A new collection of Calvino stories called Numbers in the Dark arrived in the store yesterday. It includes some early unpublished stories from when Calvino was 20. They are wonderful reminders.
And--
On the way home last night a series of endings came clear in my mind. Two sharp images. I don't know what will lead me to them exactly, but now there is something, if not near, then over the hills, waiting like the thought of the end of the run.
It was my intention, as I now see it, to write a Dickens novel, but enhanced by the sharper lights I should have taken from the times and the duller ones I should have got from myself.
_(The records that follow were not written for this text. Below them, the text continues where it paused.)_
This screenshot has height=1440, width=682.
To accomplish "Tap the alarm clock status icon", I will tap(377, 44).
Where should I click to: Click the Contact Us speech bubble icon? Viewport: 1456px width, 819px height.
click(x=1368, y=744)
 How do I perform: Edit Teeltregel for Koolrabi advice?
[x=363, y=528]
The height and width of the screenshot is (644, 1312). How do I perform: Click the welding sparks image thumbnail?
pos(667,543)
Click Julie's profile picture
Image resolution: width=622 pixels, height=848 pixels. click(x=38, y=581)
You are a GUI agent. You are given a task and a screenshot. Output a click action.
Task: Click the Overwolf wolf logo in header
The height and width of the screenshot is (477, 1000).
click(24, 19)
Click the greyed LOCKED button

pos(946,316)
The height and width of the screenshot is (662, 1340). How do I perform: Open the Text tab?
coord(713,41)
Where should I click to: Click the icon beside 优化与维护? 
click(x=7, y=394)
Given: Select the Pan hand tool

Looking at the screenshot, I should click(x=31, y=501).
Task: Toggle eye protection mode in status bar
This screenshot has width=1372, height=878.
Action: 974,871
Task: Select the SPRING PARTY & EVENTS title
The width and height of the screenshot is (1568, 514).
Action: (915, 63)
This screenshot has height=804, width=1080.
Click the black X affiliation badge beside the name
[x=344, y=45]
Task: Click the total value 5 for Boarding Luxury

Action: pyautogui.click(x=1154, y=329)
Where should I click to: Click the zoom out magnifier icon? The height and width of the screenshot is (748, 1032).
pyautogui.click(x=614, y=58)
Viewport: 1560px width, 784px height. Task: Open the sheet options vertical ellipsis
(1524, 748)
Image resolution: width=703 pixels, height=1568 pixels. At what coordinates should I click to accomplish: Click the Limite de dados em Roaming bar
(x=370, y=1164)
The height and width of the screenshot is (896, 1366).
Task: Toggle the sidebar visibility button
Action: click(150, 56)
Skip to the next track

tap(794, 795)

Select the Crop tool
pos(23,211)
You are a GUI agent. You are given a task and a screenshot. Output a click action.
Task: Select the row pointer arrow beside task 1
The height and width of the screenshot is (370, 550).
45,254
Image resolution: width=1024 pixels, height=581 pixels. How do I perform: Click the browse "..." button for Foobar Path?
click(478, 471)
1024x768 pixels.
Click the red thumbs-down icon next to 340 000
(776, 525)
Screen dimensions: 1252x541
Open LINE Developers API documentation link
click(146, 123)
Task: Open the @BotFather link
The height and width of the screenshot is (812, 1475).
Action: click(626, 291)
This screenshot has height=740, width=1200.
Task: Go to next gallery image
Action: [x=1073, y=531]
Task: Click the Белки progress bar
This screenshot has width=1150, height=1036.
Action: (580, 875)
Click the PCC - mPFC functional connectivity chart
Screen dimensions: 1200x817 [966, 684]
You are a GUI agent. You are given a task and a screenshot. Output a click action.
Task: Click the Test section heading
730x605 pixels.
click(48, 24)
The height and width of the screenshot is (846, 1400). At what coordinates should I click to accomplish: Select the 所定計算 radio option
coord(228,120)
Kafka, Diaries 1914-1923, p.188
I struggle with quality when I write. I don't do this in any other aspect of my life--and more people see me day-in-and-day-out other places than see my writing. I don't terribly much care if I'm a jerk at work--I'm bound to be some of the time-but I don't worry about being, what, nice?--I'm bound to be most of the time. But being nice, or doing a good job at work is nothing like writing. Writing takes effort.
I don't write because I have something to say about myself--here's my goiter, isn't it cool, don't you wish you had one too?--and even though I write about the world, I don't try to tell the Truth about it--look at their goiters, what curious things, they got them because they didn't know how to dance, that and because they didn't go to my (church, school, store, game, class, rally, park, piano-lesson), now please pull up your pants--because I don't know that much. I'm sort of happy writing about the snow and the man who talks to his feet and a Thanksgiving Day parade balloon, and a baby lying in a crib while all this happens.
Mostly it's just: goiter, goiter, goiter, goiter...;
"You already know me... "
One of the cats moves to a patch of sun on the couch. She grooms herself, licking a paw, then slicking down the fur on one side of her face with it. She's a greaser, all black, preening for no one at all.
Maybe there's a metaphor here about writing to stay clean, writing for no one else at all. If I believed either of those things I might move more swiftly from the dumbfuck cat on couch with its tongue on its ass to me, three yards away and at work, in front of windows that open to the backside of a six story apartment building. I look through windows at windows and half a block of cream colored brick.
My cat has been with me for years. It would follow me into the bathroom, first thing in the morning, brushing up against my legs as I stood pissing--its tail in the way. I balanced on one leg, using the other to knock it away.
That's more like it. The novel is a reminiscence of something that has always been there, but hasn't been yet, as if I could remember the future, and remember what will happen in advance. Like foretelling? Only if it is a prediction of the past.